干扰补体系统的活化在病原体免疫逃避中发挥着关键作用。近年来研究发现某些寄生虫钙网蛋白可通过作用于补体组分而参与宿主的免疫调节作用，但目前关于多房棘球绦虫如何逃避宿主补体系统的杀伤及其作用机制尚不清楚。本项目以多房棘球绦虫钙网蛋白EmCRT与补体经典途径启动因子C1q的相互作用为切入点，拟应用ELISA、MST和免疫共沉淀等方法，明确EmCRT可特异性结合C1q；通过检测补体中间产物的生成，分析EmCRT与C1q的结合对经典途径下游反应的影响；通过中性粒细胞、肥大细胞迁移及活性物质释放实验，研究EmCRT对C1q介导免疫效应细胞功能的影响；通过体外中性粒细胞粘附杀伤虫体及虫体被动转移实验，评价EmCRT在补体介导虫体杀伤中的作用。本研究旨在明确EmCRT与C1q的互作对C1q介导补体免疫杀伤效应的影响，从新的视角揭示多房棘球绦虫免疫逃避的分子机制。

Interfering the complement activation plays a key role for pathogens to escape from host immune attack.
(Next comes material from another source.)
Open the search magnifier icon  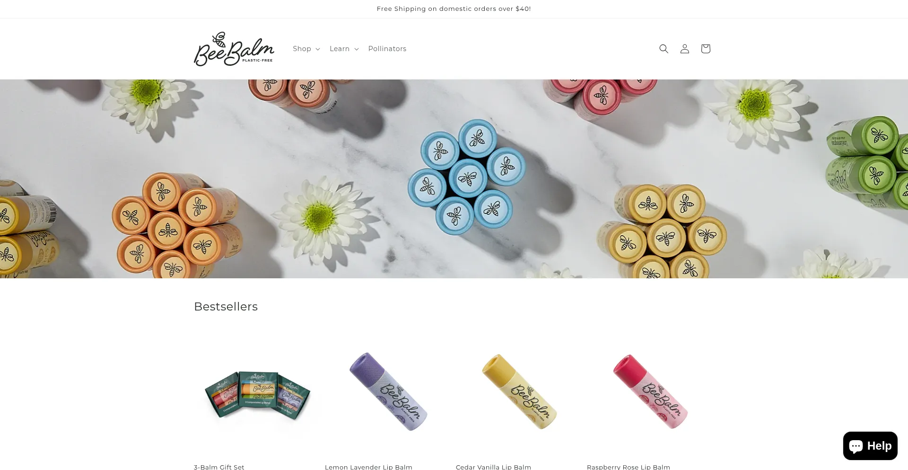coord(664,49)
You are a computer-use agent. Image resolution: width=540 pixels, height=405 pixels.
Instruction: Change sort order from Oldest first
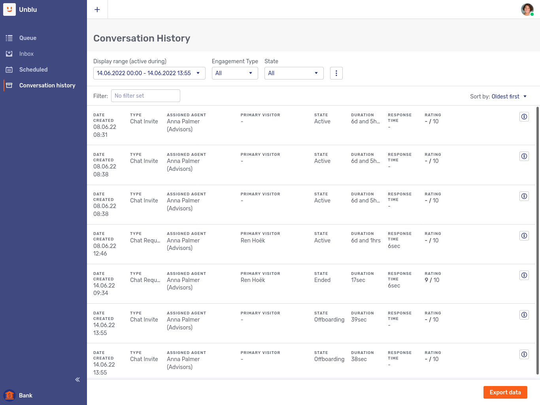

Recent studies have shown that calreticulin in several parasites is involved in immune regulation of host immune system by binding to complement component C1q. But now, how Echinococcus multilocularis evade the host complement system attack and its mechanisms involved, has not been understood. In this study, the interaction between E. multilocularis calreticulin (EmCRT) will be investigated by using ELISA, MST and co-immunoprecipitation. In order to explore the influence of EmCRT over classical complement activation, the activated intermediates and hemolysis will be quantitated. Moreover, to reveal the effect of EmCRT on the functions of immune effector cells, chemotaxis and production of active substance by neutrophil and mast cell will be detected. Finally, to evaluate the effect of EmCRT on E. multilocularis metacestodes killing, in vitro, the adherence of neutrophils to E. multilocularis metacestodes and passive transfer assay will be analyzed. This research aims to demonstrate that E. multilocularis-expressed CRT binds to C1q, and EmCRT plays critical roles in host complement immune attack, thus, the mechanisms of E. multilocularis evading from immune killing could be clarified from a new perspective.